### TESTO DA ANALIZZARE ###

Non a caso, evidentemente - così come dichiarato da Nicola Morra, Presidente della Commissione parlamentare antimafia - le forze dell’ordine avrebbero accertato la presenza, nei pressi della sede regionale, di uomini e donne appartenenti a clan camorristici presenti in alcuni famigerati quartieri storici di Napoli; della Pignasecca e dei Quartieri spagnoli.
E non solo loro.
Non appartenevano di certo alla migliore società partenopea quei tanti che, ignorando totalmente l’ormai famoso “distanziamento”, si mostravano, contemporaneamente, tanto rispettosi delle disposizioni governative (tese a limitare i contagi) da sfoggiare, insieme alla prescritta “mascherina”, passamontagna e caschi integrali; tali da renderli irriconoscibili.
Inqualificabili coloro che inveivano contro De Luca rivolgendogli epiteti irripetibili.
Detto questo, tuttavia, sarebbe un tragico errore sottovalutare l’accaduto riducendolo a un semplice, seppure gravissimo, problema di ordine pubblico.
Di là degli strumentali eccessi e delle ingiustificate forme di violenza diffusa - da parte di loschi personaggi, già ampiamente noti alle cronache giudiziarie - quanto accaduto a Napoli esprime, però, una condizione di esasperata difficoltà nella quale, purtroppo, al personale disagio sociale di tanti si aggiungono le difficoltà economiche che coinvolgono intere categorie di operatori commerciali.
In un contesto di per sé fragile, alle prese con carenze storiche - in termini di servizi, sanità e trasporti - aggravate da una pesante crisi del settore industriale e del terziario, un nuovo lockdown (senza adeguati provvedimenti “di cassa” paralleli) produrrebbe, infatti, conseguenze disastrose; con effetti economici e sociali insostenibili.
Le reali sofferenze economiche (personali e familiari) di centinaia di migliaia di lavoratori, disoccupati, inoccupati, pensionati, esercenti, commercianti e lavoratori autonomi, colpiti da una pandemia economica di così vaste proporzioni, non possono e non debbono essere abbandonate all’uso strumentale di alcuno. Né dell’opposizione fascio/leghista, né - tanto meno - dei clan e della malavita organizzata.

###

*PROBLEMA DA RISOLVERE*
Nel testo sulle proteste di Napoli, elenca tutte le categorie di persone che l'ultimo paragrafo indica come colpite dalla pandemia economica. Le righe riportate qui sotto non servono per svolgere il lavoro.

### DATI FORNITI ###

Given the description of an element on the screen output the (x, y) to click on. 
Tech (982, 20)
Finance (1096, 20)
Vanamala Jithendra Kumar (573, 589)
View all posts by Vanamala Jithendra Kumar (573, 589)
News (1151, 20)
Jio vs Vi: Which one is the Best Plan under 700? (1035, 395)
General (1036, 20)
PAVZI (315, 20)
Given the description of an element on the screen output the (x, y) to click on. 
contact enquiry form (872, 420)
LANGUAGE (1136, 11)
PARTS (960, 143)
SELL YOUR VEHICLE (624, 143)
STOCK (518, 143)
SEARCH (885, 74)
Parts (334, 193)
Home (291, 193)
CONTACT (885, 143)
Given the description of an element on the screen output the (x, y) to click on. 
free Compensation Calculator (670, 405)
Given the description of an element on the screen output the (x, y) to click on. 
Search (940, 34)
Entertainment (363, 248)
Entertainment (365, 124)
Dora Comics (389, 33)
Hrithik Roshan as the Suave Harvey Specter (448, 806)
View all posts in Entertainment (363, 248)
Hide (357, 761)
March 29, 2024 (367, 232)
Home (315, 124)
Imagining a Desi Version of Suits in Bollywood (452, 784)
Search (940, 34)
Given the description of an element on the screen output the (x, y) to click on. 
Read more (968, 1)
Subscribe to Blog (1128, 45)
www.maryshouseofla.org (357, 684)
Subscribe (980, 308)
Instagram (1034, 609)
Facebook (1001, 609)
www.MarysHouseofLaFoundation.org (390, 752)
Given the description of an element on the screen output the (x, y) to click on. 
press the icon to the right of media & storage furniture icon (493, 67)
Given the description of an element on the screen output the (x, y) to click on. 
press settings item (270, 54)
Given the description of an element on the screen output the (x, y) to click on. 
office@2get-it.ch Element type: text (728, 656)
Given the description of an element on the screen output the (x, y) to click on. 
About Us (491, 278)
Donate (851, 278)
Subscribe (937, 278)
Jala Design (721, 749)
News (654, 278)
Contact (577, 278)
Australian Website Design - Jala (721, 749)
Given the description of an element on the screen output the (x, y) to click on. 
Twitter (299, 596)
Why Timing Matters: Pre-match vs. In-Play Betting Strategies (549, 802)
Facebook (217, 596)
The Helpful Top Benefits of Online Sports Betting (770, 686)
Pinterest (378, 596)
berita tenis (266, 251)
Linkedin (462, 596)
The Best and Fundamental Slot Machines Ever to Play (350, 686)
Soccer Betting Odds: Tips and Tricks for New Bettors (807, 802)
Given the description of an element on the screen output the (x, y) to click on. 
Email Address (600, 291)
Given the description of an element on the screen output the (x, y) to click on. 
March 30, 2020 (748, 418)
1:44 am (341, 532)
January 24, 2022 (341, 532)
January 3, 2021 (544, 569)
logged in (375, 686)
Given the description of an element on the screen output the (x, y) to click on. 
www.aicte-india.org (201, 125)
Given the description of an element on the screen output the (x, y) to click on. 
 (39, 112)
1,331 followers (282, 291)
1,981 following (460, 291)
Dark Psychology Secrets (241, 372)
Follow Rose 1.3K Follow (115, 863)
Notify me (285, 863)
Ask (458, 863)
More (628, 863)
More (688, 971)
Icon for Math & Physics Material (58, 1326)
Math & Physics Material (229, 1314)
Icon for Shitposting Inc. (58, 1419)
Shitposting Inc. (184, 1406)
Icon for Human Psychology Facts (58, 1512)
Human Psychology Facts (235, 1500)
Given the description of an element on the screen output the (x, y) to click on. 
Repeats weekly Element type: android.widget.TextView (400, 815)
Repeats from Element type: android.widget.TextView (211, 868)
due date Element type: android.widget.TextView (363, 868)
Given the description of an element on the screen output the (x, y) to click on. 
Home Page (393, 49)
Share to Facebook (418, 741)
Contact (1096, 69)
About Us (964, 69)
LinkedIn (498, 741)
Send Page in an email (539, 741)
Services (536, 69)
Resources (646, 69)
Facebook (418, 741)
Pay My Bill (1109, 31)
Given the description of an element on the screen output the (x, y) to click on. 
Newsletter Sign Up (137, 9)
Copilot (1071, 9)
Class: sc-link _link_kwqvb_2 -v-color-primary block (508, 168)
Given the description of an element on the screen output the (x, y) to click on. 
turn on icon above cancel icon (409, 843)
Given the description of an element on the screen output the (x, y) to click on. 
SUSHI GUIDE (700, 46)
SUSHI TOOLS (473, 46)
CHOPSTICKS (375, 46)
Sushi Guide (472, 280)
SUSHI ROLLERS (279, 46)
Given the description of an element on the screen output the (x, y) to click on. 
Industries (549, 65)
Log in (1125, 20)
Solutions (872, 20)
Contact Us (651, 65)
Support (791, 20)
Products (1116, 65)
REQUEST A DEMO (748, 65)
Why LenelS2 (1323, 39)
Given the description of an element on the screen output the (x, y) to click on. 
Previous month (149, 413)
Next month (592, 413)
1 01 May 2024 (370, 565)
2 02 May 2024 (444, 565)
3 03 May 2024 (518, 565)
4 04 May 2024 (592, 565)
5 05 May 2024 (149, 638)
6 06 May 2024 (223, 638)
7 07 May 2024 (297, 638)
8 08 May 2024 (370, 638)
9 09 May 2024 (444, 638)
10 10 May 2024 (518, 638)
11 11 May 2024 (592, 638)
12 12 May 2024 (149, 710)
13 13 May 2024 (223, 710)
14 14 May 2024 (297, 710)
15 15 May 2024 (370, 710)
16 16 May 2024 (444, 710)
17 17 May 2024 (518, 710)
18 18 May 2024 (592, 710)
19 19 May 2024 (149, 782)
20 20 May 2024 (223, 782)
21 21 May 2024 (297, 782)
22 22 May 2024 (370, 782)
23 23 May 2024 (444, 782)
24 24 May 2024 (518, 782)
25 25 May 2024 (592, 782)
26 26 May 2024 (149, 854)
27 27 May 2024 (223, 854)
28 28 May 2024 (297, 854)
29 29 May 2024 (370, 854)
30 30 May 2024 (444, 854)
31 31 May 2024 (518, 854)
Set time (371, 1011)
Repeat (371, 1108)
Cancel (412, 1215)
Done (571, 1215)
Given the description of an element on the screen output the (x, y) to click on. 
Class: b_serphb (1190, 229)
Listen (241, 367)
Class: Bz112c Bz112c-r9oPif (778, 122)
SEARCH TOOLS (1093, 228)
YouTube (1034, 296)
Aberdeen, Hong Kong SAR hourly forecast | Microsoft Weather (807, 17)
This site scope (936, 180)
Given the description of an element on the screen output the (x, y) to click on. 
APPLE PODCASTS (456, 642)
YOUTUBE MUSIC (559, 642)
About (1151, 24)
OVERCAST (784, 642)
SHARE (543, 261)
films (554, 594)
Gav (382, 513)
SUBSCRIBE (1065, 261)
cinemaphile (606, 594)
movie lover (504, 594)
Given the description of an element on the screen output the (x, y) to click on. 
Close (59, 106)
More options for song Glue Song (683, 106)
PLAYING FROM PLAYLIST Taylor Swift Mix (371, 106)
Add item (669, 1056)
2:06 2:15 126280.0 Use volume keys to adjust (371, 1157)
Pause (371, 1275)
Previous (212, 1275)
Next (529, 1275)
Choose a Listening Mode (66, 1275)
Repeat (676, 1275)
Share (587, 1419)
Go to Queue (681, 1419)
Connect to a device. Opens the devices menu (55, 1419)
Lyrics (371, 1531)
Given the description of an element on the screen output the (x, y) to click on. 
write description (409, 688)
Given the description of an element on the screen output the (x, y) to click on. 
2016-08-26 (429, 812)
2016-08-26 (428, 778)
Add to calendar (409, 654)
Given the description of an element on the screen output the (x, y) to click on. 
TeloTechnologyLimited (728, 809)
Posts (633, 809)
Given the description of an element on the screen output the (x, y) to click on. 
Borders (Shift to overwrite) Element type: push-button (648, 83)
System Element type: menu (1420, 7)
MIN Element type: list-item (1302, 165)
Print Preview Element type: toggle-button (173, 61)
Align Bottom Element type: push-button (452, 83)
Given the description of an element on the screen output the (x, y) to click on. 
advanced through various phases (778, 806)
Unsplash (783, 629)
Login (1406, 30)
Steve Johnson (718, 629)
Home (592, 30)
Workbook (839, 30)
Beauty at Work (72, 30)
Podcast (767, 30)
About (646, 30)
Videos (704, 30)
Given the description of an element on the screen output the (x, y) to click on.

###

*RISULTATO DEL COMPITO*
- lavoratori
- disoccupati
- inoccupati
- pensionati
- esercenti
- commercianti
- lavoratori autonomi